⟨

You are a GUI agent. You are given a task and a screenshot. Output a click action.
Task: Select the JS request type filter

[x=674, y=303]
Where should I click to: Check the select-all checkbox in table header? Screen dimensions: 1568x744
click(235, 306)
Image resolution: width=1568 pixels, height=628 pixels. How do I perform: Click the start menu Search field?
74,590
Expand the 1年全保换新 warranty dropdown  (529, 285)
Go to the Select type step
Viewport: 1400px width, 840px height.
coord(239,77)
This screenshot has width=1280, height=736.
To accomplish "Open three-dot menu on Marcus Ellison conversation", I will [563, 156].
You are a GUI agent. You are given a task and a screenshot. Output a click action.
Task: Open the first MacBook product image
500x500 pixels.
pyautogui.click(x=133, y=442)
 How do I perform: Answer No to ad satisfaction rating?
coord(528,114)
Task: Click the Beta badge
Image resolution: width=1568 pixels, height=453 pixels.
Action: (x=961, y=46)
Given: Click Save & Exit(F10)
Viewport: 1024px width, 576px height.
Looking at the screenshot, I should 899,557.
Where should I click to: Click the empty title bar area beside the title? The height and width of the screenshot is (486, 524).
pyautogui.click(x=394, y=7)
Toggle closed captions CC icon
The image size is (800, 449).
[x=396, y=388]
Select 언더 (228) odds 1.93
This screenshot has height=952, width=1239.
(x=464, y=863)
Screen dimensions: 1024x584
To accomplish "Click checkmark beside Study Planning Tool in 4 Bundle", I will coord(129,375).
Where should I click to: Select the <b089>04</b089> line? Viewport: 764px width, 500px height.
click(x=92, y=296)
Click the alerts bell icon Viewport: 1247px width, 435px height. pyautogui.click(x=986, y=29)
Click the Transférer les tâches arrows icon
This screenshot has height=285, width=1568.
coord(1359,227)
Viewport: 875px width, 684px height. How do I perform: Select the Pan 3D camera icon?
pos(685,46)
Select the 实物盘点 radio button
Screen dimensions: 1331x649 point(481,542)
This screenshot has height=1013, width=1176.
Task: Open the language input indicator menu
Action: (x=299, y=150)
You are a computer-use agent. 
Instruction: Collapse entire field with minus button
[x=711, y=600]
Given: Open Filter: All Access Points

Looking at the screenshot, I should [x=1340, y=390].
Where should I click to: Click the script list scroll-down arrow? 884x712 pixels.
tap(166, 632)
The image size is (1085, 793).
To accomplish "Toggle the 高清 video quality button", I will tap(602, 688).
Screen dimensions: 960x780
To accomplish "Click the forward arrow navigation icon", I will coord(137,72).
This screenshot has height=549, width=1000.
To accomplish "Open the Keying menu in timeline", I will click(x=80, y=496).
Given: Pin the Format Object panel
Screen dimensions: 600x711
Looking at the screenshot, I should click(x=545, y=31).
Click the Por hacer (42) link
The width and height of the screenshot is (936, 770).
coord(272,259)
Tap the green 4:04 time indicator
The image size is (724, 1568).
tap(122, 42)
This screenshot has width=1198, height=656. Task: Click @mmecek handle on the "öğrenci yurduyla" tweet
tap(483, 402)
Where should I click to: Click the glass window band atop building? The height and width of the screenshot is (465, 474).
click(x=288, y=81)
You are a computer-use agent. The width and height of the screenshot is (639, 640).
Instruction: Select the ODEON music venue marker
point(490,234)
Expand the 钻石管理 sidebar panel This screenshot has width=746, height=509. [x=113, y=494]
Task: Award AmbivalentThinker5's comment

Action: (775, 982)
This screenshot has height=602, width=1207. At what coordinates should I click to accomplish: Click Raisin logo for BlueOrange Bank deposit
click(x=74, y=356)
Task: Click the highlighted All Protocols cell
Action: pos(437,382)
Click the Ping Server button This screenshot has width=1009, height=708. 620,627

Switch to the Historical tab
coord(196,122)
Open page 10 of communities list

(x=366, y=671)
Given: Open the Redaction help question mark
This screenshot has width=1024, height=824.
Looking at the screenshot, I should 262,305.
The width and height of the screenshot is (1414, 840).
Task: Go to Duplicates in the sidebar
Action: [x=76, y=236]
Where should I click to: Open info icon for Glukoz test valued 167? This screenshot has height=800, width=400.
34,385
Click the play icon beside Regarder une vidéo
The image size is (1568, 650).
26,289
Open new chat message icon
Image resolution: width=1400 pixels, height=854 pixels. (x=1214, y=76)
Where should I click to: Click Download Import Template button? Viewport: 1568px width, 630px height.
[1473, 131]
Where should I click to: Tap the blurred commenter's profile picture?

⟩

> [Your objective] Please restate the data word for word, every record included.

> [Output for this task]
You are a GUI agent. You are given a task and a screenshot. Output a click action.
Task: Select the JS request type filter

[x=674, y=303]
Where should I click to: Check the select-all checkbox in table header? Screen dimensions: 1568x744
click(235, 306)
Image resolution: width=1568 pixels, height=628 pixels. How do I perform: Click the start menu Search field?
74,590
Expand the 1年全保换新 warranty dropdown  (529, 285)
Go to the Select type step
Viewport: 1400px width, 840px height.
coord(239,77)
This screenshot has width=1280, height=736.
To accomplish "Open three-dot menu on Marcus Ellison conversation", I will [563, 156].
You are a GUI agent. You are given a task and a screenshot. Output a click action.
Task: Open the first MacBook product image
500x500 pixels.
pyautogui.click(x=133, y=442)
 How do I perform: Answer No to ad satisfaction rating?
coord(528,114)
Task: Click the Beta badge
Image resolution: width=1568 pixels, height=453 pixels.
Action: (x=961, y=46)
Given: Click Save & Exit(F10)
Viewport: 1024px width, 576px height.
Looking at the screenshot, I should 899,557.
Where should I click to: Click the empty title bar area beside the title? The height and width of the screenshot is (486, 524).
pyautogui.click(x=394, y=7)
Toggle closed captions CC icon
The image size is (800, 449).
[x=396, y=388]
Select 언더 (228) odds 1.93
This screenshot has height=952, width=1239.
(x=464, y=863)
Screen dimensions: 1024x584
To accomplish "Click checkmark beside Study Planning Tool in 4 Bundle", I will coord(129,375).
Where should I click to: Select the <b089>04</b089> line? Viewport: 764px width, 500px height.
click(x=92, y=296)
Click the alerts bell icon Viewport: 1247px width, 435px height. pyautogui.click(x=986, y=29)
Click the Transférer les tâches arrows icon
This screenshot has height=285, width=1568.
coord(1359,227)
Viewport: 875px width, 684px height. How do I perform: Select the Pan 3D camera icon?
pos(685,46)
Select the 实物盘点 radio button
Screen dimensions: 1331x649 point(481,542)
This screenshot has height=1013, width=1176.
Task: Open the language input indicator menu
Action: (x=299, y=150)
You are a computer-use agent. 
Instruction: Collapse entire field with minus button
[x=711, y=600]
Given: Open Filter: All Access Points

Looking at the screenshot, I should [x=1340, y=390].
Where should I click to: Click the script list scroll-down arrow? 884x712 pixels.
tap(166, 632)
The image size is (1085, 793).
To accomplish "Toggle the 高清 video quality button", I will tap(602, 688).
Screen dimensions: 960x780
To accomplish "Click the forward arrow navigation icon", I will coord(137,72).
This screenshot has height=549, width=1000.
To accomplish "Open the Keying menu in timeline", I will click(x=80, y=496).
Given: Pin the Format Object panel
Screen dimensions: 600x711
Looking at the screenshot, I should click(x=545, y=31).
Click the Por hacer (42) link
The width and height of the screenshot is (936, 770).
coord(272,259)
Tap the green 4:04 time indicator
The image size is (724, 1568).
tap(122, 42)
This screenshot has width=1198, height=656. Task: Click @mmecek handle on the "öğrenci yurduyla" tweet
tap(483, 402)
Where should I click to: Click the glass window band atop building? The height and width of the screenshot is (465, 474).
click(x=288, y=81)
You are a computer-use agent. The width and height of the screenshot is (639, 640).
Instruction: Select the ODEON music venue marker
point(490,234)
Expand the 钻石管理 sidebar panel This screenshot has width=746, height=509. [x=113, y=494]
Task: Award AmbivalentThinker5's comment

Action: (775, 982)
This screenshot has height=602, width=1207. At what coordinates should I click to accomplish: Click Raisin logo for BlueOrange Bank deposit
click(x=74, y=356)
Task: Click the highlighted All Protocols cell
Action: pos(437,382)
Click the Ping Server button This screenshot has width=1009, height=708. 620,627

Switch to the Historical tab
coord(196,122)
Open page 10 of communities list

(x=366, y=671)
Given: Open the Redaction help question mark
This screenshot has width=1024, height=824.
Looking at the screenshot, I should 262,305.
The width and height of the screenshot is (1414, 840).
Task: Go to Duplicates in the sidebar
Action: [x=76, y=236]
Where should I click to: Open info icon for Glukoz test valued 167? This screenshot has height=800, width=400.
34,385
Click the play icon beside Regarder une vidéo
The image size is (1568, 650).
26,289
Open new chat message icon
Image resolution: width=1400 pixels, height=854 pixels. (x=1214, y=76)
Where should I click to: Click Download Import Template button? Viewport: 1568px width, 630px height.
[1473, 131]
Where should I click to: Tap the blurred commenter's profile picture?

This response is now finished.